Sounds pretty good, doesn’t it? If only it were that easy. The ego is something we encounter often in our yoga practice. My crow pose needs work. His chaturanga is stronger than mine. Inversions are not for me. The ego invites difference, comparison, and competition—in short, the opposite of yoga, which represents wholeness, unity, and integration. I will never forget my first Kundalini yoga class, in which the teacher asked us to hold our arms out straight at our sides while chanting a mantra for ten minutes. I have never felt so weak or given anyone the hairy eyeball for so long.
Sometimes the battle against the ego is about surrender, whether it’s letting go of appearance or results, but what if we could work with the ego instead of against it? While yoga teaches us that we are part of a universal whole, the ego reminds us that we are human. When we chant the sound of “om” or feel deep gratitude, the practice of yoga reminds us that we are all connected, made of spirit. But we are still corporeal beings, and it is beautiful to be human and to be part of this earth. The ego can be that thread.

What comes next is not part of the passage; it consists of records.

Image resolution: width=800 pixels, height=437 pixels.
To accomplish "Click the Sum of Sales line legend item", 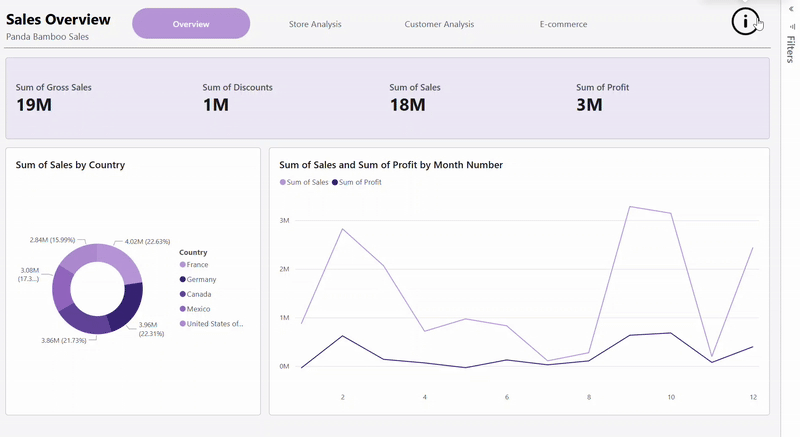I will [x=307, y=182].
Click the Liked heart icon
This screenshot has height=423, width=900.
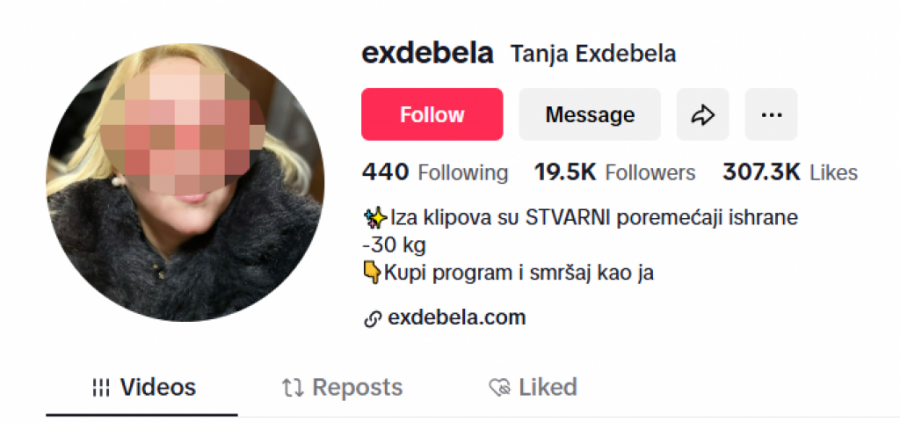click(x=500, y=388)
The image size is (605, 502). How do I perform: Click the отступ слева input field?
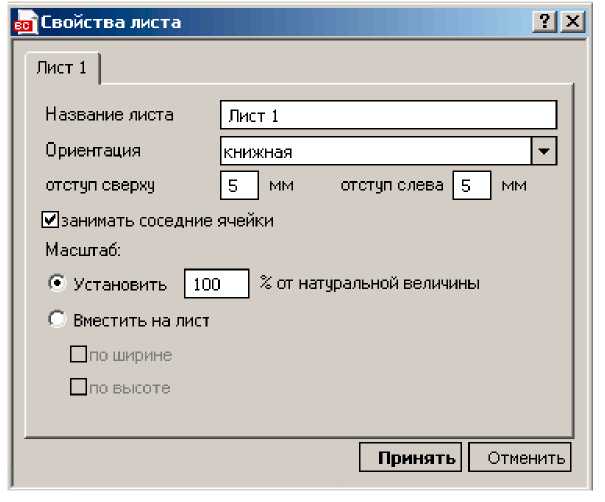pos(472,185)
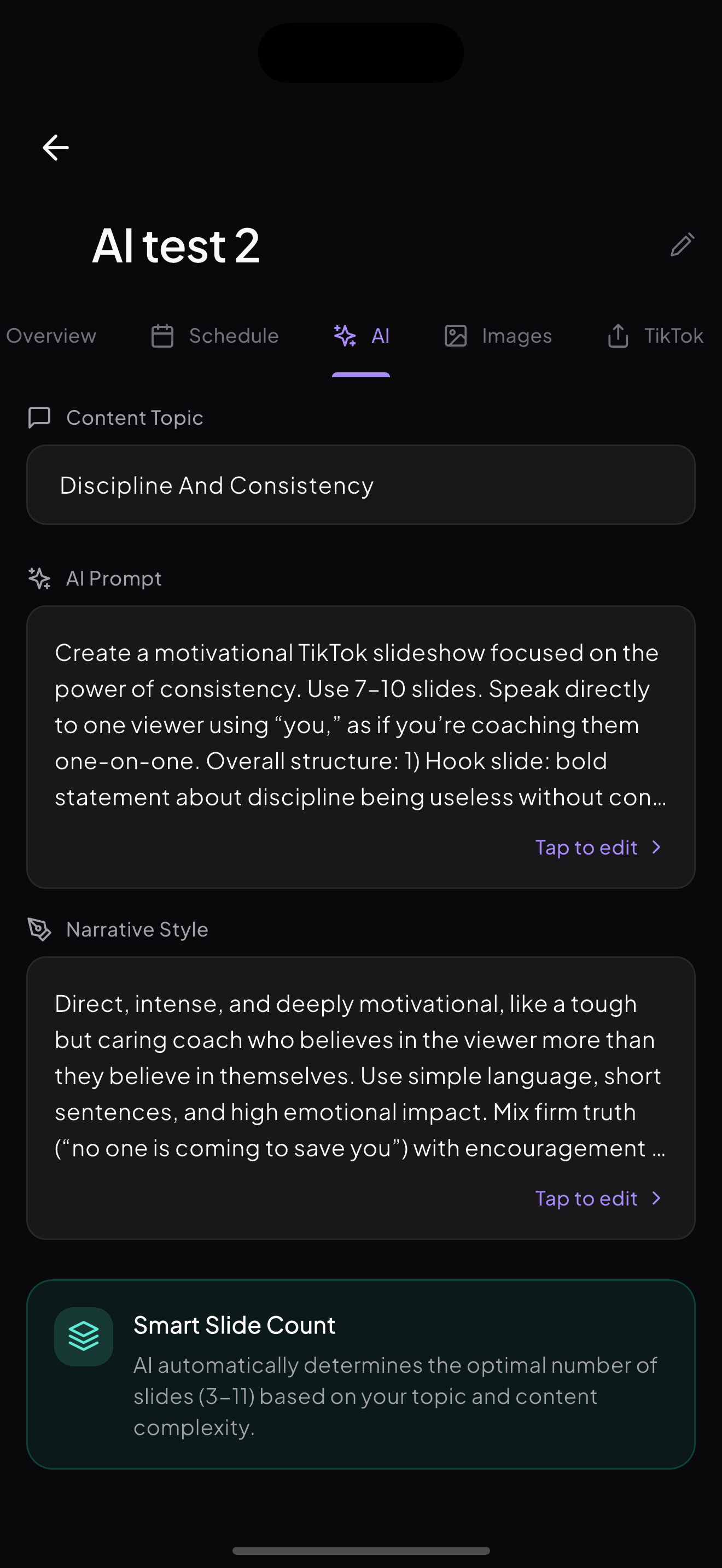Tap the sparkle icon beside AI Prompt

tap(39, 578)
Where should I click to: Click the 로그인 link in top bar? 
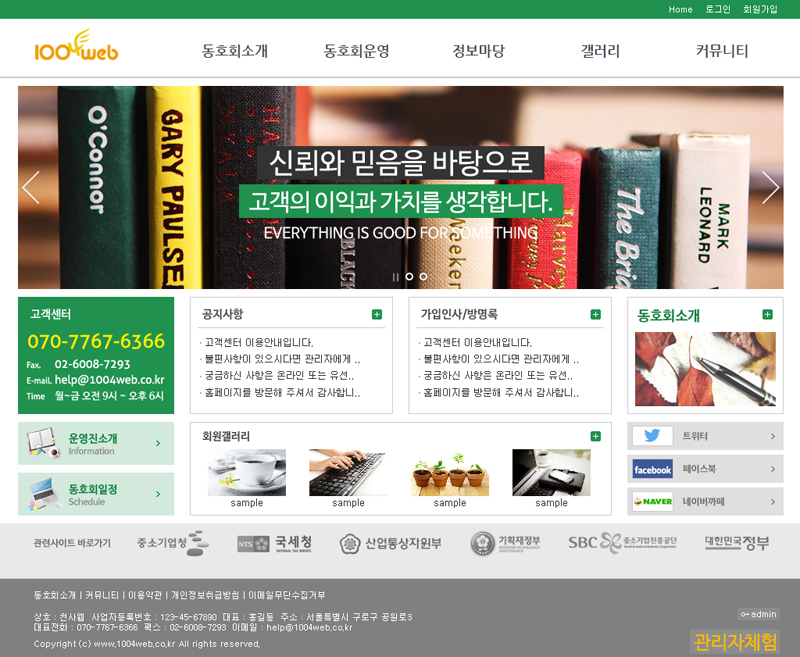pos(718,9)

The key to balancing the ego lies in how we identify ourselves. Your body, with all its perfectly imperfect flaws and limitations, is not all that makes you human. Your thoughts and the way they have a tendency to overpower your intuition are not what make you human. You are not just a teacher, lover, mother, son, friend, athlete, or pet owner. You are part of a whole, a universal self. An ego that is infinite. An ego that is kind. An ego that is beautiful.
When you practice with a community of yogis and everyone’s breath feels like one breath, or everyone’s feet land in a lunge at the same time, that is the infinity of the self. When you place your hand on your own heart and acknowledge this truth, you are embracing this ego rather than letting it control you. It’s part of you. You are part of this world. We all are.